Chinese stocks fell more than 8 percent on Monday morning, with the Shanghai index giving up all its gains for the year following disappointment from investors that Beijing held back expected policy support at the weekend after markets shed 11 percent last week.
The blue-chip CSI300 index was down 8.6 percent at 3,282.11 points by the end of the morning session, while the Shanghai Composite index.SSEC had fallen 8.5 percent to 3,211.20 points, putting it back where it began 2015.
The Hang Seng index HSI dropped 4.6 percent to 21,378.40 points, which analysts blamed both on weak onshore performance and on investors moving money out of yuan-denominated assets after a surprise devaluation of the Chinese currency earlier in August.
The CSI300 is now down 7 percent for the year, and futures contracts tracking the index <0#CIF:> have also dropped. Contracts for September fell 9.3 percent to 3,158, 124.11 points below the current value of the underlying index, while most other index futures, including those tracking the CSI500, were down by the 10 percent daily limit.
"It's difficult to judge whether investors are overreacting, or whether the market is near its bottom," said Alex Kwok, analyst at China Investment Securities in Hong Kong, noting that economic fundamentals remained weak and investor sentiment battered.
"This is already a small-scale stock market disaster. Any rebound, if there is any, could be just technical."
The fall spanned every corner of the market, with small-cap growth stocks and state-owned blue chips declining at roughly equal rates. Losses appeared limited only by China's emergency brake that limits individual shares from declining over 10 percent in a single day, and by the fact that a substantial number of stocks remain suspended from trading.
At the end of the midday session, only 11 companies trading in Shanghai and Shenzhen were in positive territory. Around 2,200 stocks, or 80 percent of the total, were down by the daily limit, according to Reuters calculations.

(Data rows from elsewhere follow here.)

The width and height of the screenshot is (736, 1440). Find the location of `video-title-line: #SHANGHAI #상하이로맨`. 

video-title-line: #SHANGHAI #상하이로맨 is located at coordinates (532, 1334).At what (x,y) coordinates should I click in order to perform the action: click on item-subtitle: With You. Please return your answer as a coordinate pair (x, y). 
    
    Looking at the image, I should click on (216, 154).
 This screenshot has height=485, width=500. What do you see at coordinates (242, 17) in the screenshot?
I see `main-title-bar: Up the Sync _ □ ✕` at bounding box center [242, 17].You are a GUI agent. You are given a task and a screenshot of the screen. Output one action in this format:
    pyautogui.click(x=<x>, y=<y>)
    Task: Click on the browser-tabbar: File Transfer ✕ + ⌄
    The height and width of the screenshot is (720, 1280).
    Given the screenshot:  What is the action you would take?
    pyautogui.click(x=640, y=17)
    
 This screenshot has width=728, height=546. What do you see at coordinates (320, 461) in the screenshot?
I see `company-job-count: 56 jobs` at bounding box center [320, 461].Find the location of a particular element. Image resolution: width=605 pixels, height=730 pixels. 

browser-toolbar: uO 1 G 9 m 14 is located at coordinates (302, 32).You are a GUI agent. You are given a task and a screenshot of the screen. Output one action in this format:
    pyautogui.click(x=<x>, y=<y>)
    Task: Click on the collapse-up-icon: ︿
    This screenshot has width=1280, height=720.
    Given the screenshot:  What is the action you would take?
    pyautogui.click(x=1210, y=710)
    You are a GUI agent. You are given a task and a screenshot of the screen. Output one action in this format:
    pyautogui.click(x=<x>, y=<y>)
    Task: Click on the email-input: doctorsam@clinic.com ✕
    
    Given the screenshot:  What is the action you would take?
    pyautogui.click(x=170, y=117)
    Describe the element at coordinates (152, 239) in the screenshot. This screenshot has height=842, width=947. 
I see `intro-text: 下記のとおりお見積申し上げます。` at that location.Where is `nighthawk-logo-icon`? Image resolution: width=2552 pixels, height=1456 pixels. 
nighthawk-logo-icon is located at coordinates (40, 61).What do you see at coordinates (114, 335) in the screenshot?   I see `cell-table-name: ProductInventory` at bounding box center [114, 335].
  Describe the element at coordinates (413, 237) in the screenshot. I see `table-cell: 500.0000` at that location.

The drop came after Beijing failed to make a strong policy move over the weekend to support stocks, as was widely expected after an 11 percent plunge last week.
Many investors had expected the People's Bank of China (PBOC) would cut the amount banks have to keep in reserves over the weekend, which could boost stocks by increasing market liquidity and address weakness in China's vast manufacturing sector.
No such move materialised, and the only policy support in evidence was an announcement formalising rules allowing pension funds to buy stocks, a policy initiative that had already been trailed.
"The intensified risk-off reinforces the China growth anxiety," wrote ING economists in a research note.
"We infer from last week’s double-barrel PBOC liquidity injection that capital outflows are big and may persist. There is nothing on the horizon but another round of the PBOC easing that could stem capital outflows."
The offshore yuan market also came under renewed pressure as global investors flee to save havens. Global markets were spooked by a shock devaluation of the onshore yuan CNY=CFXS on Aug. 11, and offshore investors have begun moving out of the currency in anticipation of further declines.
The offshore yuan was trading at a 1.04 discount to the onshore spot rate at 6.4648 per dollar, at one point nearly 700 points softer than the onshore currency, the widest since 2011.
"The dim sum bond market has been under pressure since the central bank weakened the yuan sharply," said a fixed-income trader at a Chinese bank in Hong Kong.
"We see selling mainly coming from private banks and funds that may be facing redemption requests from clients."